La storia di un milite ignoto di Castrofilippo ricostruita da una gavetta ritrovata nel Lodigiano

A quasi dieci anni dal suo ritrovamento, si fa sempre più concreta la ricostruzione della storia di una gavetta della Seconda Guerra Mondiale. Affiorata dal fiume Adda e oggi custodita nella Sezione dell’Associazione Nazionale Arma di Cavalleria di Lodi, inizialmente le sue incisioni hanno fatto credere che il recipiente militare per il rancio appartenesse ad un soldato di nome Filippo Castro, il cui cognome era riportato prima del nome, così come prevede l’ordine anagrafico in certi ambiti. Solo grazie alla curiosità di uno dei suoi casuali conoscitori è stata approfondita la vera origine della gavetta. Tra chi è rimasto attratto da quel reperto bellico infatti vi è anche un maresciallo dell’Esercito in pensione, originario di Castrofilippo. Salvatore Baio, così si chiama il protagonista di questa storia, con perizia ha saputo fornire una nuova versione all’origine della gavetta. Quel recipiente in latta non apparteneva ad un milite chiamato Castro Filippo, ma Castrofilippo era il paese da dove proveniva il soldato. E altri elementi depongono a favore di questa ipotesi. Accanto al nome della cittadina agrigentina infatti, sulla gavetta è incisa la parola “Grottarossa”, nota contrada della zona da cui sarà passato il soldato.

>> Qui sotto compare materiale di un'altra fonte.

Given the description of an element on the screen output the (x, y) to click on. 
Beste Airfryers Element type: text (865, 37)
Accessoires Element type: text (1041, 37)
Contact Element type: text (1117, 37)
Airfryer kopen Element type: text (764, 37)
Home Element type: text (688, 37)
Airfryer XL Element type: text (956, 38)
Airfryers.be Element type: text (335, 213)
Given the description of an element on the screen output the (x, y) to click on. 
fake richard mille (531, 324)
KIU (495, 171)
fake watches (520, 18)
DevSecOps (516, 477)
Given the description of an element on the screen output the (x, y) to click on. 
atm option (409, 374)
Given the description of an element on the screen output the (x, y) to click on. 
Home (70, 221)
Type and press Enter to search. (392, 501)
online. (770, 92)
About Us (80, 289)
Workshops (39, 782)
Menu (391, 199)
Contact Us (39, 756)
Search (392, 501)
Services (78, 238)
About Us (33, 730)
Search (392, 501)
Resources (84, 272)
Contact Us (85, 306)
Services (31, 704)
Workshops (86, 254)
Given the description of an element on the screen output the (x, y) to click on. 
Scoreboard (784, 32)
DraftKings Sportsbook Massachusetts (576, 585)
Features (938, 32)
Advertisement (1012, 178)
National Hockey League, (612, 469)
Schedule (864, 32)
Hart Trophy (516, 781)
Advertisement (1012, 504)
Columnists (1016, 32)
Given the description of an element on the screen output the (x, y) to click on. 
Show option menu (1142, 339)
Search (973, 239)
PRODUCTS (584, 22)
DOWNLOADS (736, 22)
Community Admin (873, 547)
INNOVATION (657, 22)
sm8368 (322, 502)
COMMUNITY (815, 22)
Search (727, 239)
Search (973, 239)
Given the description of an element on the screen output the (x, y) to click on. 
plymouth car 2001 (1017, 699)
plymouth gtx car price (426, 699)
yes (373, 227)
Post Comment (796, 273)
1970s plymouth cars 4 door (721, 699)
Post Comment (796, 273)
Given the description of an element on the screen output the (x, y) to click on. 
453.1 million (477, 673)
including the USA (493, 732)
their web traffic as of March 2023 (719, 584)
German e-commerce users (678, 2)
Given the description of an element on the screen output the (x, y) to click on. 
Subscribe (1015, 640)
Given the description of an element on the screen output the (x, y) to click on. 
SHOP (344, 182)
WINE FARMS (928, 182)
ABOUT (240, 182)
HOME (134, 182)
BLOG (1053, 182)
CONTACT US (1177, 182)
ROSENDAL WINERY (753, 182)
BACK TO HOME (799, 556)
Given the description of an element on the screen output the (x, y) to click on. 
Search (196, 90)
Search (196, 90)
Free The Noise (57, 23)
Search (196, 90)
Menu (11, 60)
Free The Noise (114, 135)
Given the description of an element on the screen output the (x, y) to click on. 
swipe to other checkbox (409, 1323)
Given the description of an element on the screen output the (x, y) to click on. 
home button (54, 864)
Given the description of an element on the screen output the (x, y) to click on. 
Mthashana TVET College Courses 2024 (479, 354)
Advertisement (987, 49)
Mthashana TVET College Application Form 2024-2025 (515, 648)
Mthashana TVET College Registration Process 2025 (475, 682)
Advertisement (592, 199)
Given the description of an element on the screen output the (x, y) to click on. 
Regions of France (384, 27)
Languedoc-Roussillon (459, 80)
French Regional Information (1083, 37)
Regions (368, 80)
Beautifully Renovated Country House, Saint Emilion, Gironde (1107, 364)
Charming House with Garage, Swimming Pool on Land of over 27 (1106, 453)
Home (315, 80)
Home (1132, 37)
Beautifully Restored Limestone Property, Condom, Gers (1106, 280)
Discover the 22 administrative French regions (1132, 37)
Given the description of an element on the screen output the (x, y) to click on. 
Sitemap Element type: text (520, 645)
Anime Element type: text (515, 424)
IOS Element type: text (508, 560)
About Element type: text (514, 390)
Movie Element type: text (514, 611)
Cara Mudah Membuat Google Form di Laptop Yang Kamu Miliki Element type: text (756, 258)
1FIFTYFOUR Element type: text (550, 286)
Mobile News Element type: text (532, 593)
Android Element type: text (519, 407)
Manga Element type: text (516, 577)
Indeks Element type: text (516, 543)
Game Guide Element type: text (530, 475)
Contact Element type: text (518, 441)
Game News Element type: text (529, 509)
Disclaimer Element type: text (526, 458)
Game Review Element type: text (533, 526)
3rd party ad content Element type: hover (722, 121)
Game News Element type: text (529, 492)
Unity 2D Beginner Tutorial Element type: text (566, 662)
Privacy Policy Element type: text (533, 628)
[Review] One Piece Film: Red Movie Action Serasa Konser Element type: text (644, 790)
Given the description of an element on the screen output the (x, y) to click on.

Baio è sicuro della sua ricostruzione: “Posso considerare realisticamente che la gavetta ritrovata sul fiume Adda apparteneva a un cittadino di Castrofilippo chiamato alle armi – ha dichiarato il castrofilippese -, e se le date incise corrispondono alle mie ipotesi posso dire che si tratta di un concittadino della classe 1919, partito per la guerra nel 1942. Quindi posso anche ipotizzare che abbia fatto rientro a casa, in quanto da mie precedenti ricerche fatte nel 2008 i caduti di Castrofilippo nel secondo conflitto Mondiale furono 28, ma nessuno di questi appartiene alla classe 1919 e nessuno corrisponde alle iniziali M.Z. incise sempre sulla latta”. Salvatore Baio, deciso più che mai a portare la gavetta nel suo paese natale con l’interesse delle istituzioni coinvolte, ora confida nel coinvolgimento di qualche erede di questo soldato per completare il quadro di quello che sembra avere le sembianze di un vero e proprio “cold case”.